Diese eine liebe

 We were taught about specific belief systems and critical lenses in undergrad, and for some reason the way they were presented - Marxism, feminism, communism - struck me much more than any vague concept of worldviews in high school. 

Except there was still some othering some how. Maybe this even strengthened my view that certain positions were right while others were wrong.

It wasn't until a few years ago when I was researching a particular subsection of nutritional science that my mind was blown a little when I realised that even in science - that which is supposed to be truly objective - there can exist vastly different beliefs around fundamental topics. Two camps of researchers and interpreters who see the same data and come to completely different conclusions. How could science be failing to find the truth? How could the "truth" be so different for different groups of people?

I saw Fat Mike on stage in 2008. I stopped listening to NOFX for a while after that when I found out he kicked a fan in the head multiple times on stage on one of his next tour stops.

And then I saw him in Amsterdam on a Tuesday night this past May.  A fan stormed the stage. I was struck by how Mike smiled and tried to calmly - but firmly - get him off stage. And I think I love these artists again so much because they remind me that we all fuck up, and we all wish we didn't, and we all have capacity for change.

I felt pure joy in that mosh pit, by myself at a gig again for the first time in a while, reconnecting with a part of myself I lost for a short time.

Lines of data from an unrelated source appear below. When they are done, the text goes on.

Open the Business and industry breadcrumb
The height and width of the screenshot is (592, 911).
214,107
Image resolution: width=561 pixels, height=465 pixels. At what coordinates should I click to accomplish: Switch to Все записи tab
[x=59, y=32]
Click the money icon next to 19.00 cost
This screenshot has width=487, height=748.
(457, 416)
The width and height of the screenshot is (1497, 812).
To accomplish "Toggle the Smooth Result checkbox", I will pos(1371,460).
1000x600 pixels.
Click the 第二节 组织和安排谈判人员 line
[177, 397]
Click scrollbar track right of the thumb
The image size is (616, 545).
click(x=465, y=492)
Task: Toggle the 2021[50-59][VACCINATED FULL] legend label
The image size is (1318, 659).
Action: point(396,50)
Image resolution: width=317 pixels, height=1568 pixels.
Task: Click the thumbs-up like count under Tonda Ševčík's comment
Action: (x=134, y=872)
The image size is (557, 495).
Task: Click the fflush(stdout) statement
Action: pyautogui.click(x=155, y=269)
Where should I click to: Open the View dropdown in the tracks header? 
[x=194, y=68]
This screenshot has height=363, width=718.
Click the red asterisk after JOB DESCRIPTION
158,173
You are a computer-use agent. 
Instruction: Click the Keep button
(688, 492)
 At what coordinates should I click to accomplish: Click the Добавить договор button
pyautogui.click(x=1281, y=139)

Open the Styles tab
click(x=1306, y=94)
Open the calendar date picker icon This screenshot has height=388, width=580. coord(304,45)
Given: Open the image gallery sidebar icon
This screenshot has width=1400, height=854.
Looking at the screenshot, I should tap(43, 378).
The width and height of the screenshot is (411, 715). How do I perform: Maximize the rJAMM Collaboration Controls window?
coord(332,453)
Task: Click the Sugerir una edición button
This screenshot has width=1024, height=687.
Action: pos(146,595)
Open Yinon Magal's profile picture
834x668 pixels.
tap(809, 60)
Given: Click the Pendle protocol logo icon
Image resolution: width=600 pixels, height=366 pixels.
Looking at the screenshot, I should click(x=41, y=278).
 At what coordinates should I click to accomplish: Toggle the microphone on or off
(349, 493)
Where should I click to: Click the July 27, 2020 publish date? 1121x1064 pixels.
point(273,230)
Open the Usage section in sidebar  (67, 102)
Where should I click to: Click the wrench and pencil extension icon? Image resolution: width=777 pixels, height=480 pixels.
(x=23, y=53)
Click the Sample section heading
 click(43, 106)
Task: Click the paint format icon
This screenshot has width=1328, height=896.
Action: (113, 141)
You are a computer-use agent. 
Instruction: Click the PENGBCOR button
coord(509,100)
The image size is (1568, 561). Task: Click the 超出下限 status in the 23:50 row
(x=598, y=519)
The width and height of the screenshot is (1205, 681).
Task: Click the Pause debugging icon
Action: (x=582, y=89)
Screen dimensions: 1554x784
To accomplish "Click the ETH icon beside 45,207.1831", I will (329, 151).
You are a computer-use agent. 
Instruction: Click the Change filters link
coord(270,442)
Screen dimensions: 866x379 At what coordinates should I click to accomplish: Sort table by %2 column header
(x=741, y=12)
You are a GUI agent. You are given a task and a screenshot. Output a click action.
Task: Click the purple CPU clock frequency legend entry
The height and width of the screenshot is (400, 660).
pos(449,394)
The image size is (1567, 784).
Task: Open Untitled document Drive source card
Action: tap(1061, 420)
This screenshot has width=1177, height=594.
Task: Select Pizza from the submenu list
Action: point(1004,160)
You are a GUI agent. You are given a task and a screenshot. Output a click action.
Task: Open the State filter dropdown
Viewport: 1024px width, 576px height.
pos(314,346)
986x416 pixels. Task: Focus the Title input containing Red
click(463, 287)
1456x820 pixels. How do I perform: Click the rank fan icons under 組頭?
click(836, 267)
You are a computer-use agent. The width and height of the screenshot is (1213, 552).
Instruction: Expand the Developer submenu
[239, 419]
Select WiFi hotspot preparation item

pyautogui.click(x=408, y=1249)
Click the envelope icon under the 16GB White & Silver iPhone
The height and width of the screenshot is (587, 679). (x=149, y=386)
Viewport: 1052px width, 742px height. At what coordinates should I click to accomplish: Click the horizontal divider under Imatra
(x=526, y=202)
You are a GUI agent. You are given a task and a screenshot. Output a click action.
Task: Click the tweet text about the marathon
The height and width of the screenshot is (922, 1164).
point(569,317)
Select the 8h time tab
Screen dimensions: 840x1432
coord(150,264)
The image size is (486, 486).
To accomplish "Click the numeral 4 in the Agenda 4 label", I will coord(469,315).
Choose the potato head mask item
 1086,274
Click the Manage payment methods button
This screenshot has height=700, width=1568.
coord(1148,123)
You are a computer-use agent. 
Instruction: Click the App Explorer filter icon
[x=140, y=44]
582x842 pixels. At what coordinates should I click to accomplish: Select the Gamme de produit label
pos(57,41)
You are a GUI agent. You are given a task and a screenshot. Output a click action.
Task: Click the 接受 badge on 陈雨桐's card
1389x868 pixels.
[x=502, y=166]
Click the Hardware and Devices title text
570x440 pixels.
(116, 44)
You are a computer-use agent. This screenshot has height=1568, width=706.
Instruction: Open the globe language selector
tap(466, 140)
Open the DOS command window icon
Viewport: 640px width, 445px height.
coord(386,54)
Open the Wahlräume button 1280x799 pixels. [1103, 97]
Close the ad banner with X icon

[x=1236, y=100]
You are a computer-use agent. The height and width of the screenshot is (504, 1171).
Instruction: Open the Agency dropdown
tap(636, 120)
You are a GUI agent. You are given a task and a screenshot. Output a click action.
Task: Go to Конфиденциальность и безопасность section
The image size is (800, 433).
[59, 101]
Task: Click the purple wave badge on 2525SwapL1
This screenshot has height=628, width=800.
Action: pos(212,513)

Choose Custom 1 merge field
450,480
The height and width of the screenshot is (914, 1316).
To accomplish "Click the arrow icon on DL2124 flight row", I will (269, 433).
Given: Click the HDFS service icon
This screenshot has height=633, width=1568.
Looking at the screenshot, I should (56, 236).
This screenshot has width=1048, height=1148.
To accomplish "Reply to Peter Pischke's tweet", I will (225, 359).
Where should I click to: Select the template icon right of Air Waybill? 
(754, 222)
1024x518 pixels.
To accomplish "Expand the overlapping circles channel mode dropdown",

I can't really work out how to articulate what I feel, not least because my writing skills are rusty. But I've always believed people can change. But I think people have to want to, and there needs to be some kind of remorse communicated for trust to be rebuilt once it's been severed.

Maybe sometimes some people just don't know how to communicate that. Saying sorry or admitting wrongdoing is a show of vulnerability in a society that deems that a weakness. But what is perceived as wrongdoing also differs for everyone. Or perhaps the reason why trust is broken is just not always understood either.

I've always had a strong capacity to love, and I love a great many people very deeply. But someone once told me that not everyone who comes into your life is meant to stay in it. So perhaps some of that love just has to have no place to go, at least until both parties figure out if there's a way to move forward in some new kind of union.